[start of Extract to read]
This is the time of year when I love to cook for others the most. For whatever reason, most of us have fall recipes that hold special memories—the recipes that just make us feel a bit happier at the end of the day. For me, my dad’s tacos or chicken and rice provide the most comfort. Oh, and my mom’s chili is so delicious with a side of Nonnie’s beer bread! Can you tell I’m from the Midwest? I love to make Crieghton’s favorite meatballs, or creamy white chili for my dad. Asher also loves Dad’s tacos or my homestyle chicken soup. My mom, she loves all of these, but she’s a real sucker for chicken and dumplings.
We’ve been having late-night calls while she’s away. When I mentioned this idea to her, she said, “Oh, you have to make that.” She’s always been my favorite to cook for. She’s easily the most predictable about what she will like. Fortunately, I really know what she loves! I agreed that the chicken and dumplings were a good choice, but I wanted to perfect this recipe for you all! And now I get to share it. This is so good and even easier than you’d think. Made in the crockpot, it’s almost effortless—just a little chopping, dumping, and mixing!
These are the details
Ingredients
salted butter flour garlic fresh thyme (or use dried) fresh sage (or use dried) chicken breasts yellow onions celery carrots broth (I love using bone broth) salt and black pepper milk (I prefer whole milk)
Steps
Step 1: mix the roux Set your crockpot to high, add the butter, and let it melt. Now add the flour and garlic, whisking until a paste forms. This is the roux. Cook the roux for 5 or 10 minutes to cook out the flavor of the raw flour. Step 2: add in everything else Add the thyme, sage, chicken, onions, celery, and carrots. Pour over the broth and season the soup with salt and pepper. I also like to add a little cayenne pepper. Cover and cook over low heat for 3 hours or high for 1-2. Step 3: to make the dumplings Mix the flour, baking powder, fresh chopped sage, and black pepper. Now add some milk and mix to form a dough.
[end of Extract to read]
_Tasks and exercises_
1. Copy the chicken and dumplings post word for word from "These are the" to "prefer whole milk)".
2. Which ingredients does Step 2 of the chicken and dumplings post say to add before the broth is poured over?
3. According to the chicken and dumplings post, how long should the roux cook?
[start of Data lines]
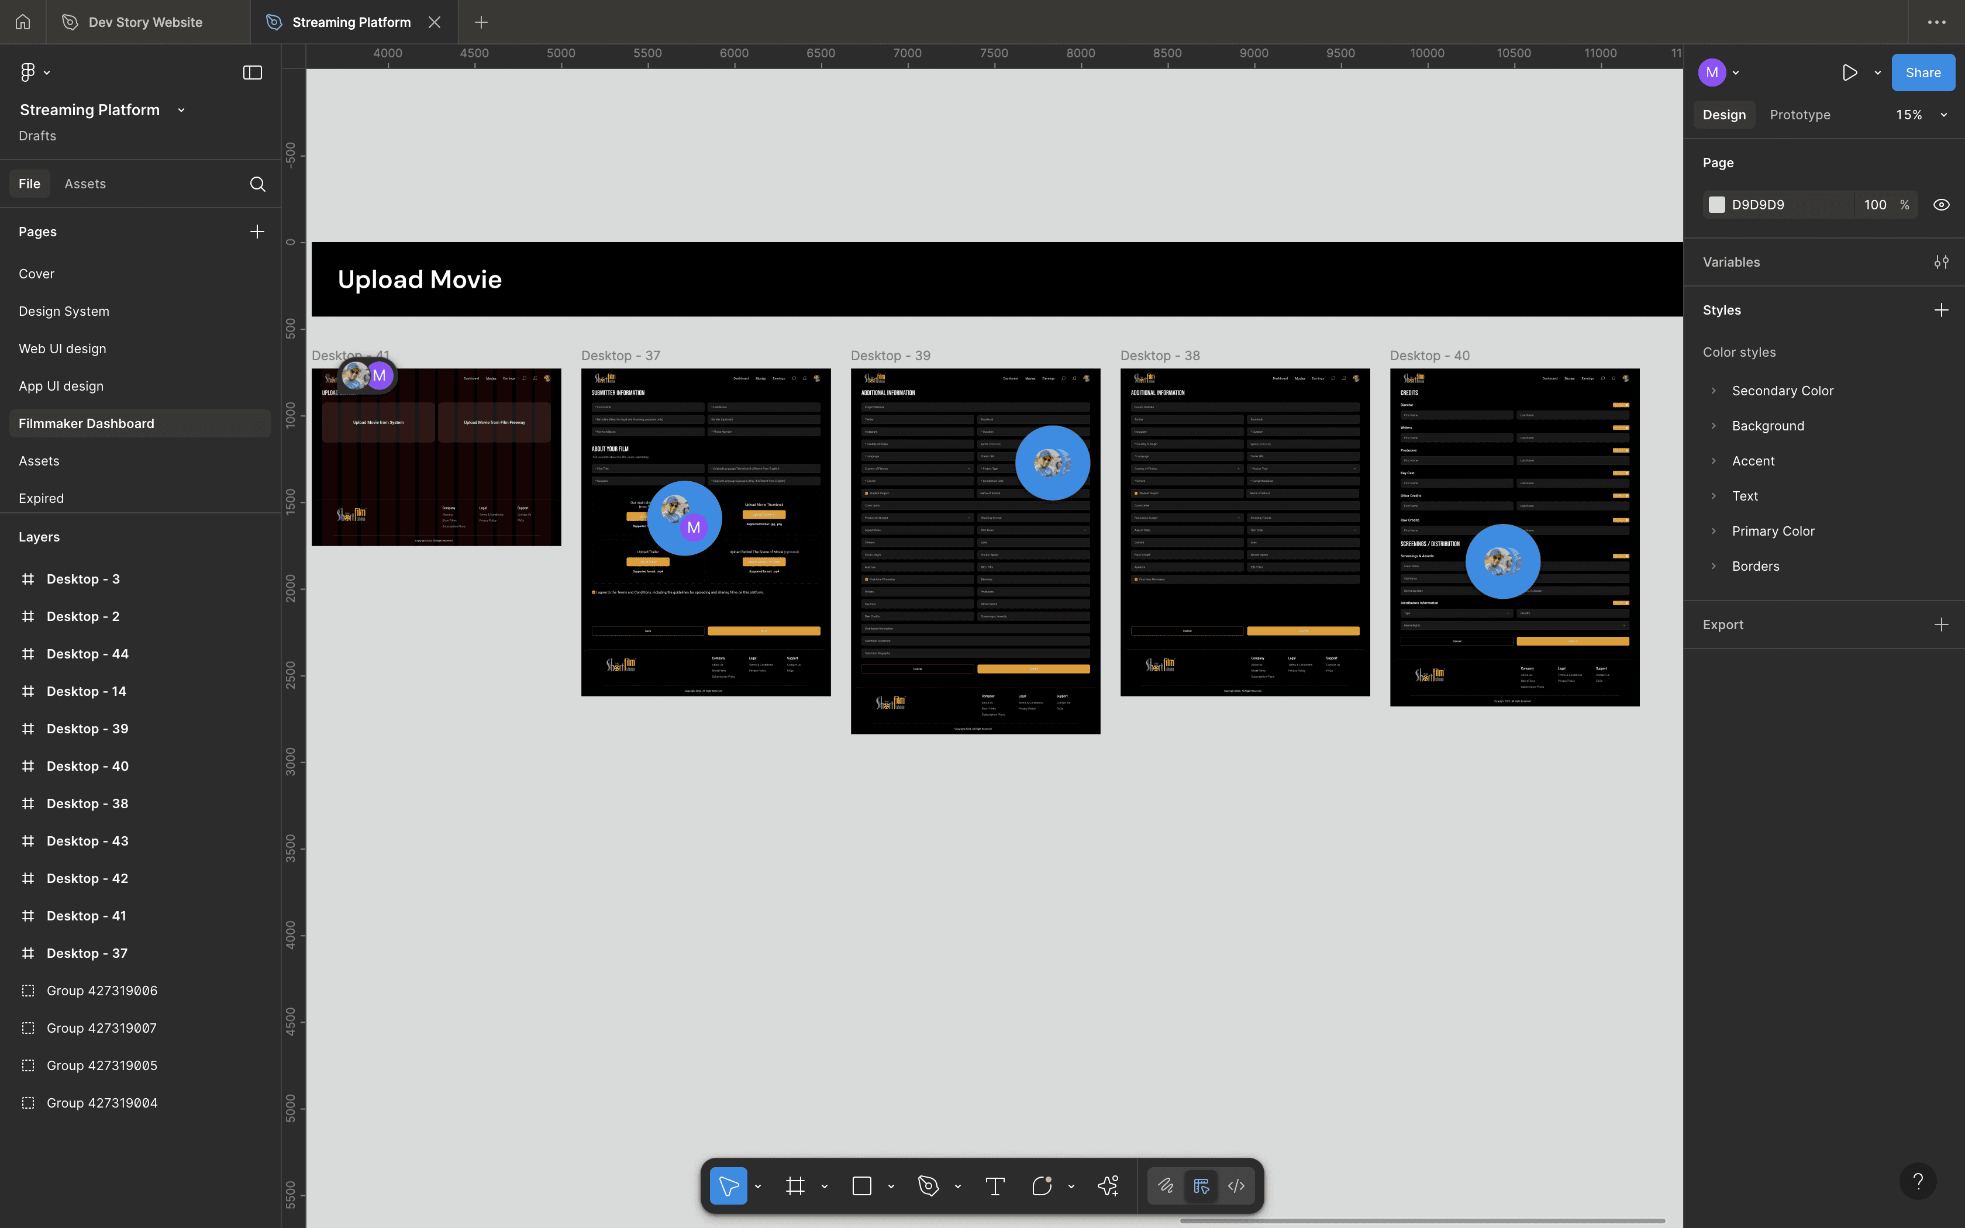Click the search icon in File panel
1965x1228 pixels.
coord(257,184)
[end of Data lines]
_Exercise solutions_
1.
These are the details
Ingredients
salted butter flour garlic fresh thyme (or use dried) fresh sage (or use dried) chicken breasts yellow onions celery carrots broth (I love using bone broth) salt and black pepper milk (I prefer whole milk)

2. thyme, sage, chicken, onions, celery, carrots

3. 5 or 10 minutes